A key driver of the unprecedented sanitation progress in Bangladesh was the Community-led Total Sanitation (CLTS) approach, a radical methodology that emerged from a water, sanitation and hygiene (WASH) evaluation led by Dr Kamal Kar in Bangladesh in 2000. Using emotional triggers and a participatory model of community self-analysis, CLTS drew on the community’s collective strength to mobilise indigenous knowledge and resources in the community to collectively change hygiene behaviour and stop open defecation. CLTS not only started a sanitation movement led by the people in Bangladesh but it also transformed traditional bilateral and NGO sanitation policy and practice that had until then spent huge budgets designing and constructing toilets for people with very limited success.

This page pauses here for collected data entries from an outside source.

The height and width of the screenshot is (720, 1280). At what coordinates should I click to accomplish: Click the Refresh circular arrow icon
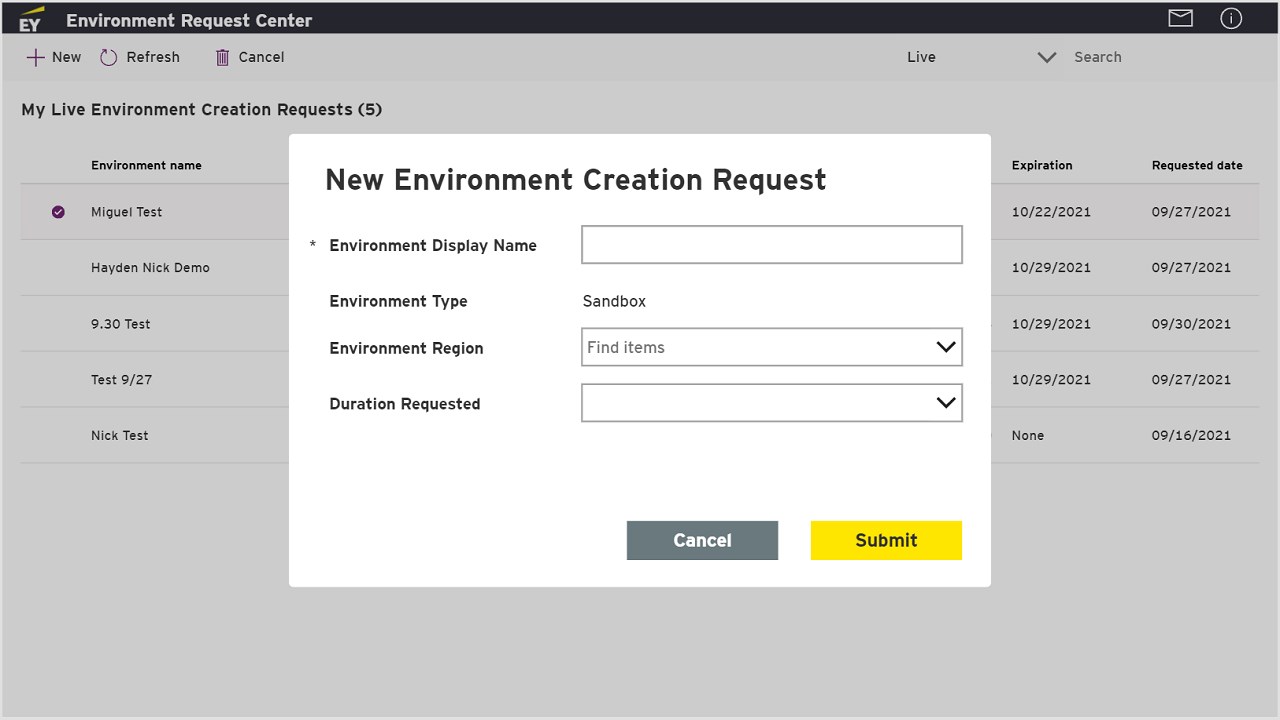[109, 58]
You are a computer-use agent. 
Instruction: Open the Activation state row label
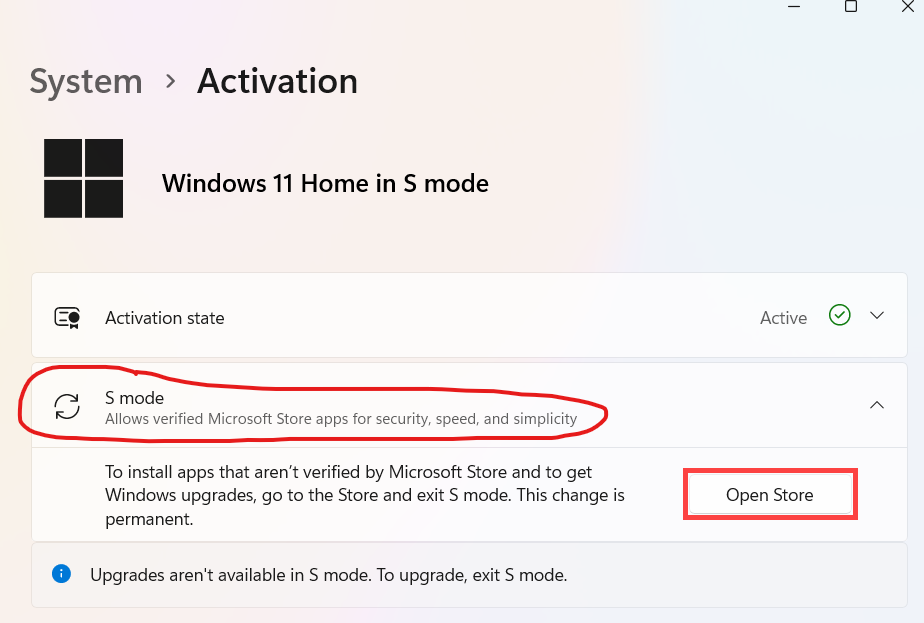[x=165, y=318]
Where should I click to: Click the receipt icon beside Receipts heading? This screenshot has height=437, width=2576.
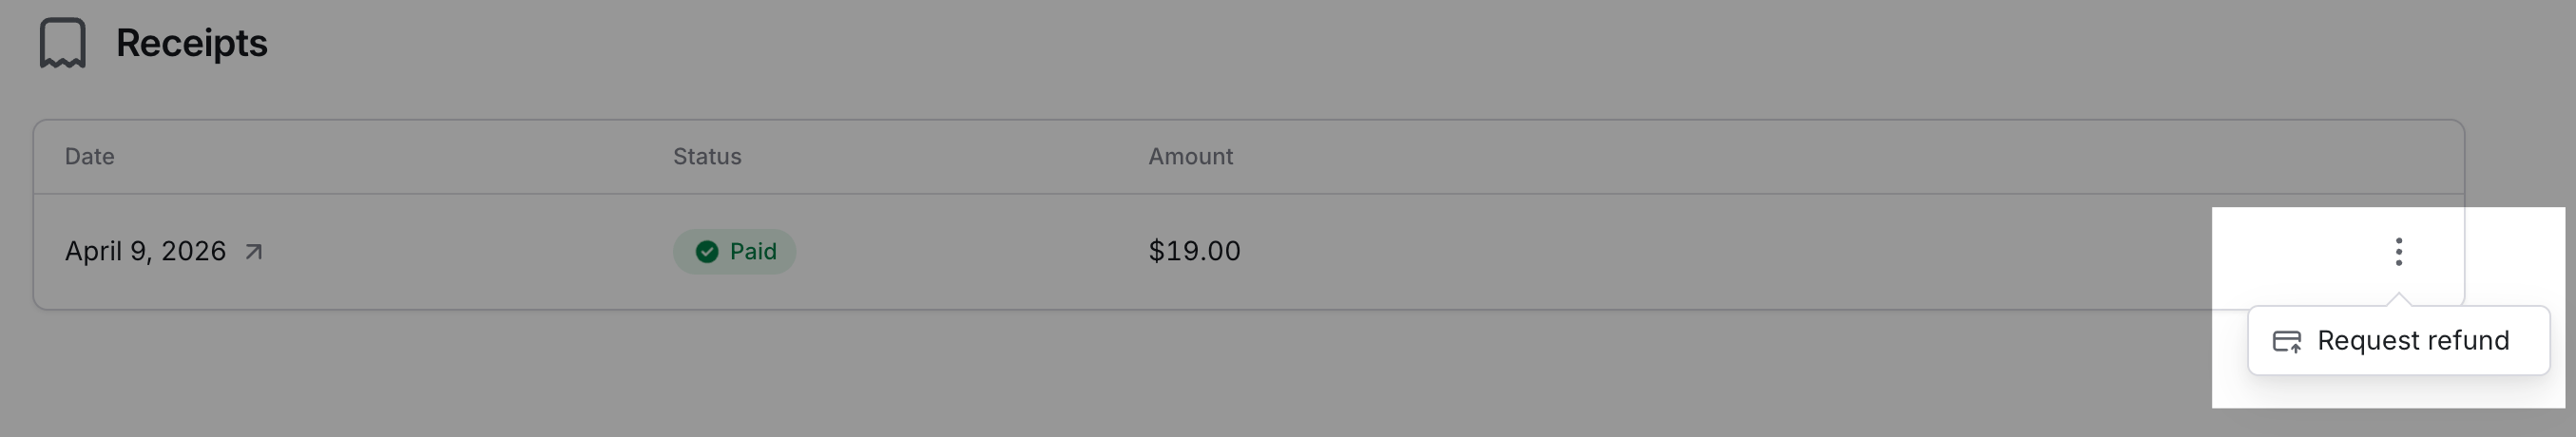click(62, 43)

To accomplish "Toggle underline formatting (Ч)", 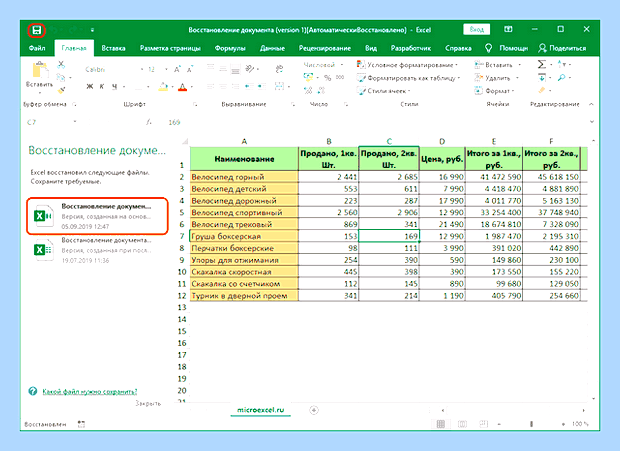I will 114,87.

The sanitation story in Bangladesh and that of CLTS is therefore a story of restoring the power of change back to the people. It is a story of community empowerment as the answer to achieving large scale and sustained development outcomes. It is a story of transformation of people’s consciousness and social action to ignite collective behaviour change in the community. Global CLTS experiences suggest that the approach has achieved far more than basic sanitation. The construction and usage of toilets by the community is only a manifestation of their collective sanitation and hygiene behaviour change. Even then, it is merely an output. The true outcome and impact of this collective change process is seen in the long term social, economic, environmental and health benefits experienced by ODF communities. CLTS has in the last 15 years, been implemented in over 65 countries in Asia, Africa and Latin America, contributing widely to the reduction in global open defecation rates. There is however a severe dearth of data that draw a direct link between CLTS and its impact on health in terms of child growth or nutritional outcomes. Those that have emerged, however present compelling evidence.

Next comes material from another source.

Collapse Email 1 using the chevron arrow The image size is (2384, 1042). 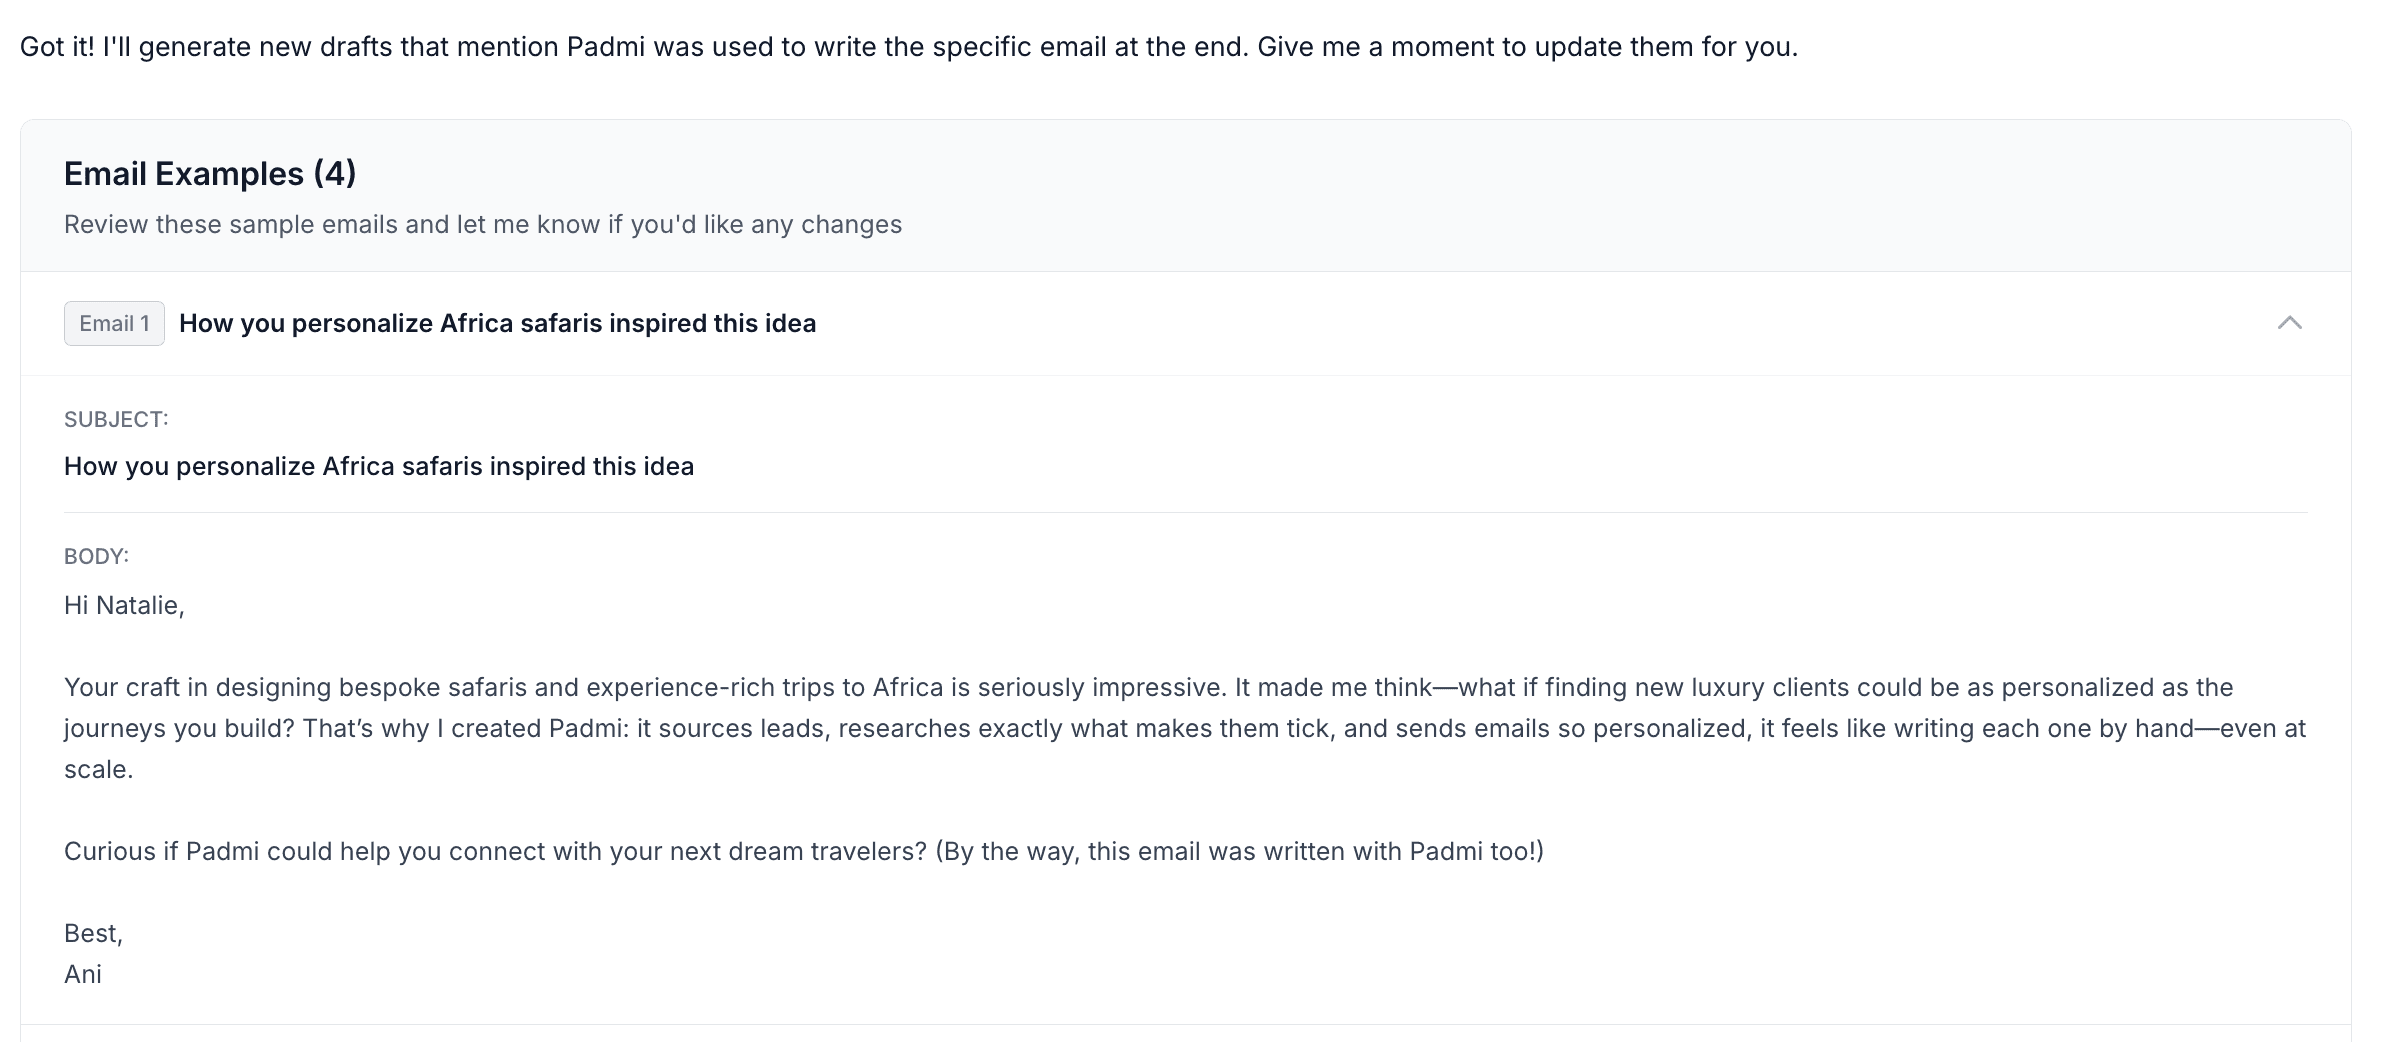2289,323
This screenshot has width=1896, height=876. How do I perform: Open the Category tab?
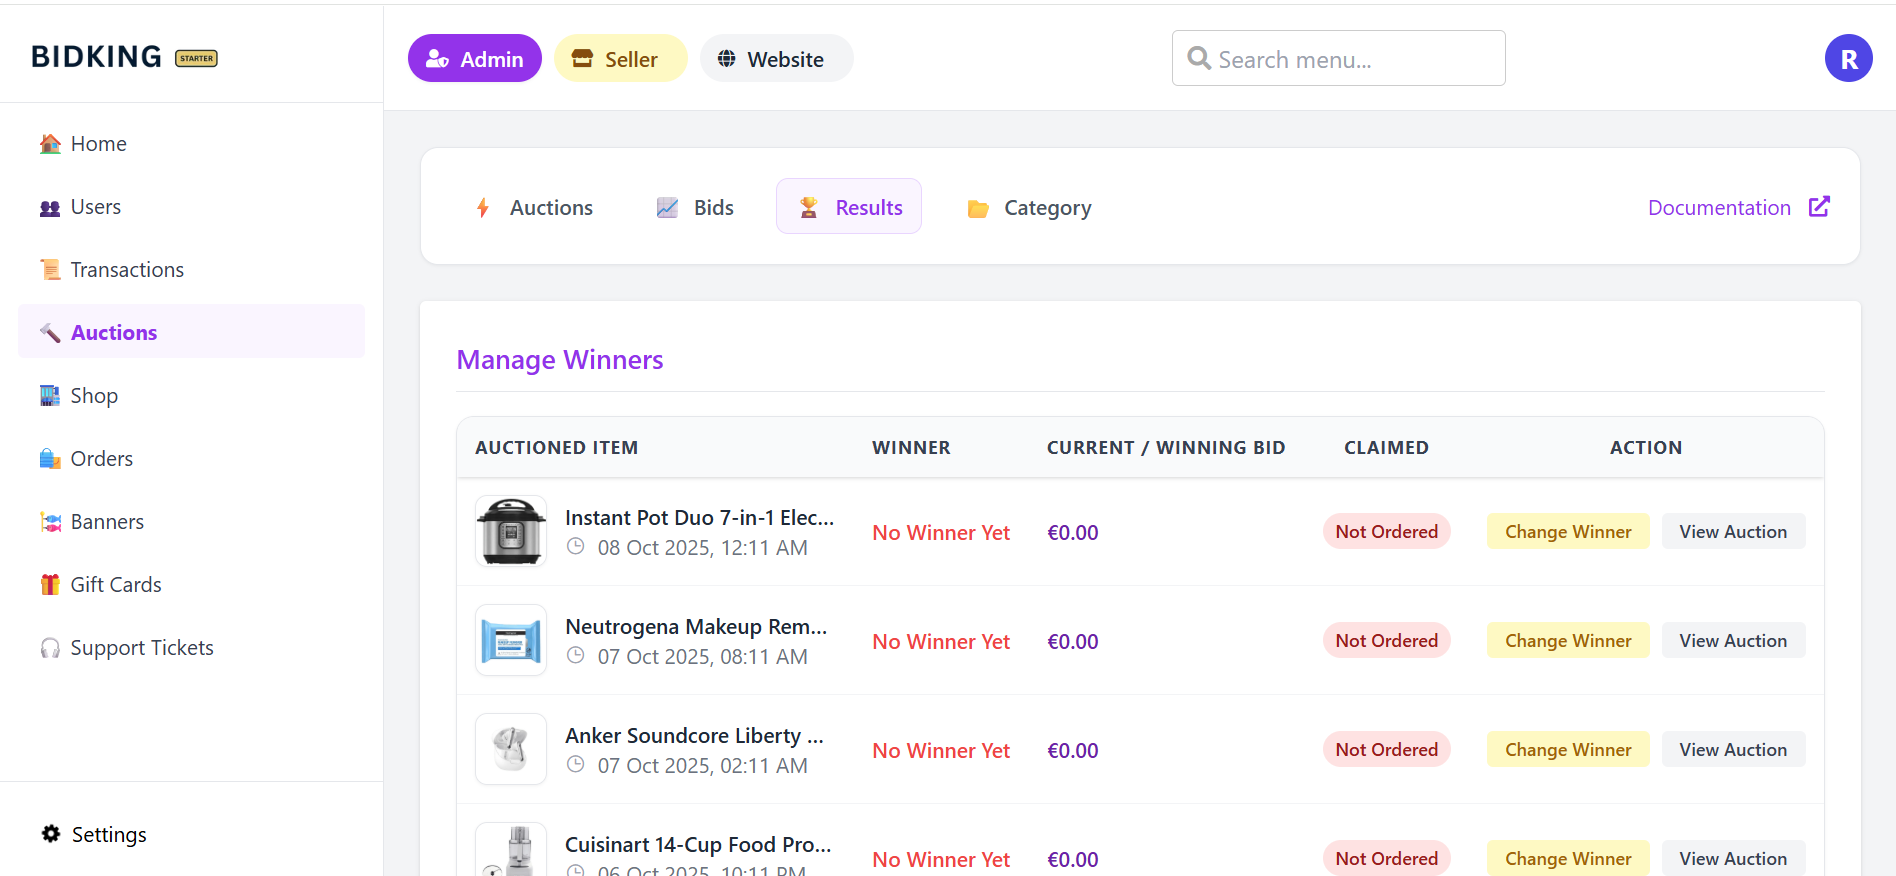click(1029, 207)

The findings of an impact evaluation of a rural sanitation programme in Mali suggest that CLTS improved child growth, reduced stunting and reduced child mortality due to diarrhea. The study found a 26% reduction in severe stunting for children under-five years of age, a 35% reduction in severe underweight and a 57% reduction in diarrhea-related under-five mortality in the CLTS villages. Official hospital records in Niando district in Kenya show a drastic reduction (of more than 50% on an average) in cholera and diarrhea cases between 2008 and 2011 due to CLTS intervention. Similarly many cholera endemic zones in Ghana and Zambia have self-reported zero cases of outbreaks since the implementation of CLTS in the respective areas.

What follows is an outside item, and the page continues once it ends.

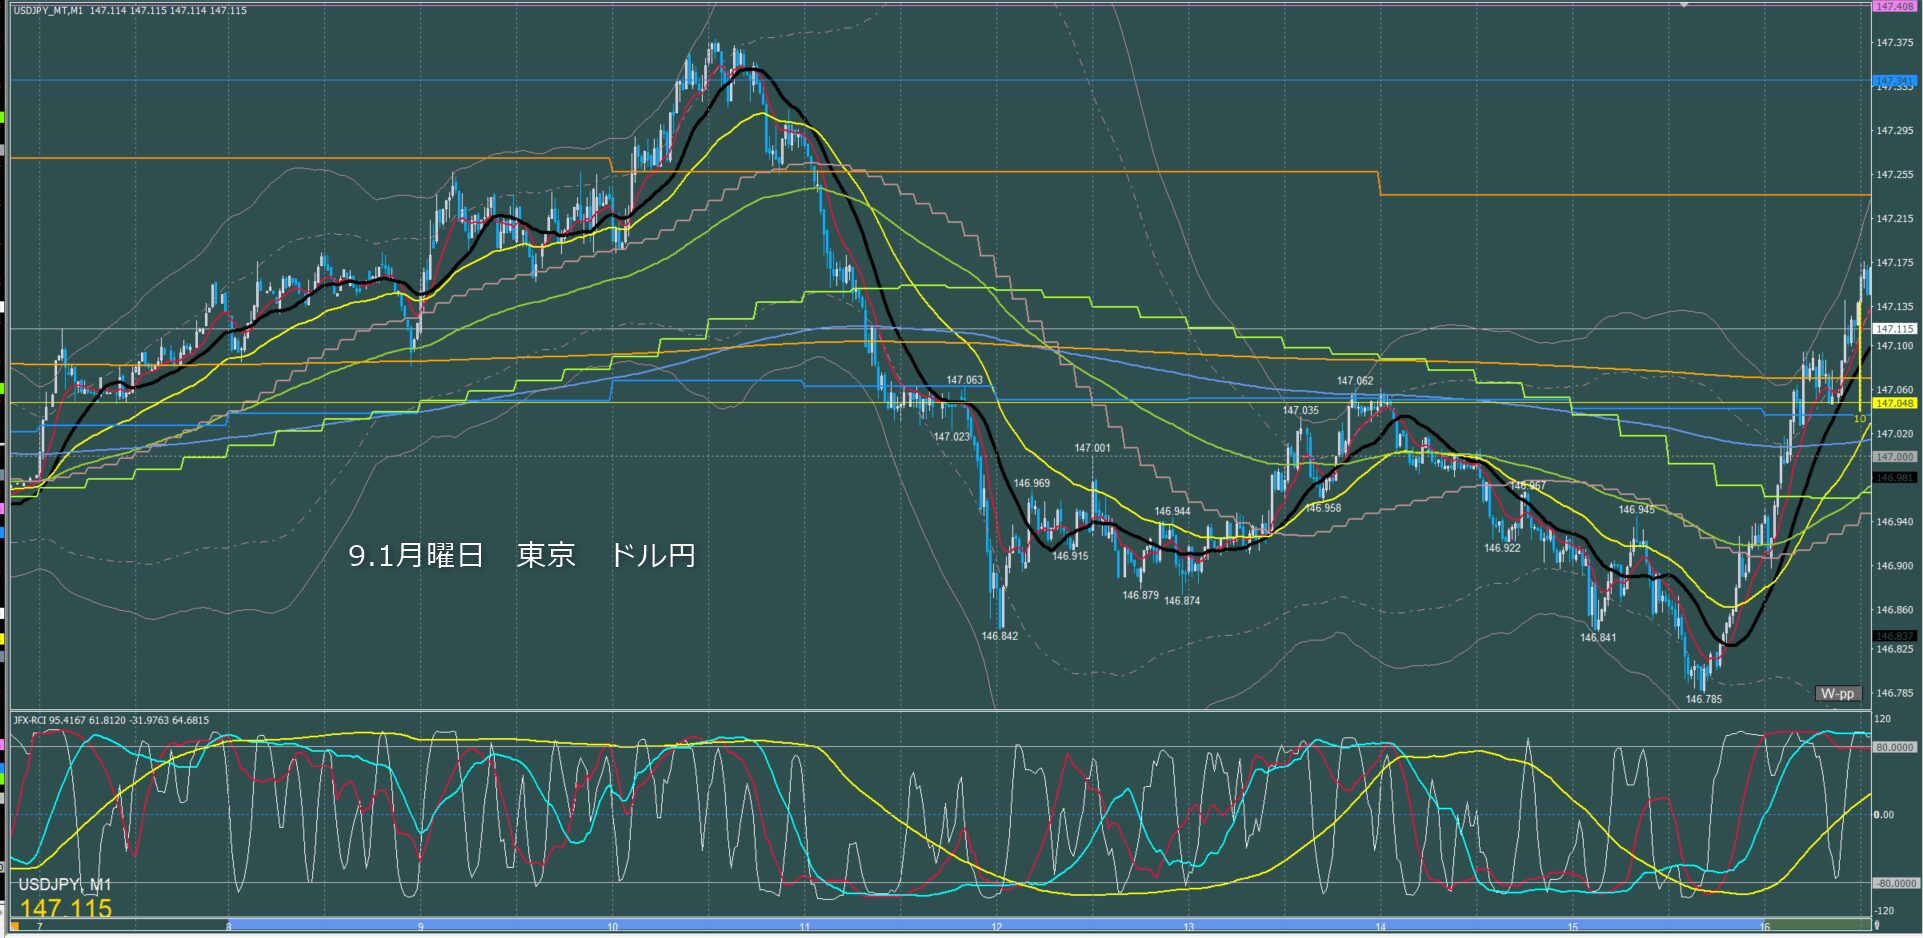Click the RCI 80.0000 level label
Viewport: 1923px width, 938px height.
1894,747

Community-led total sanitation as an entry point for enhancing nutritional outcomes

Towards more effective policy and practice, several linkages can be made between sanitation and nutrition. As the above evidence suggests, good sanitation and hygiene provides a clear pathway for positive nutritional outcomes and child growth. CLTS offers a powerful methodology towards creation of sustainable ODF environments – both in the physical and social sense– to promote better nutritional outcomes in the community.

One way is to apply the core principles of community mobilization and empowerment for collective behaviour change in order to trigger individual and community-led actions to promote knowledge, practices and behaviours for improved nutrition.

Second, is to target nutritional outcomes as a part of post-ODF strategies by building upon the collective consciousness and involvement of ‘Natural Leaders’ in the community to drive collective actions for better nutrition. Meaningful engagement of parents and families in a participatory and self-reflective manner should be built into the design of nutritional policies and programmes to generate demand and facilitate better utilization of nutritional and health care services. The key is to ensure that nutrition becomes a ‘felt need’ at both the individual and community level in order to guide and motivate individual parents and the community for action to achieve any significant impact.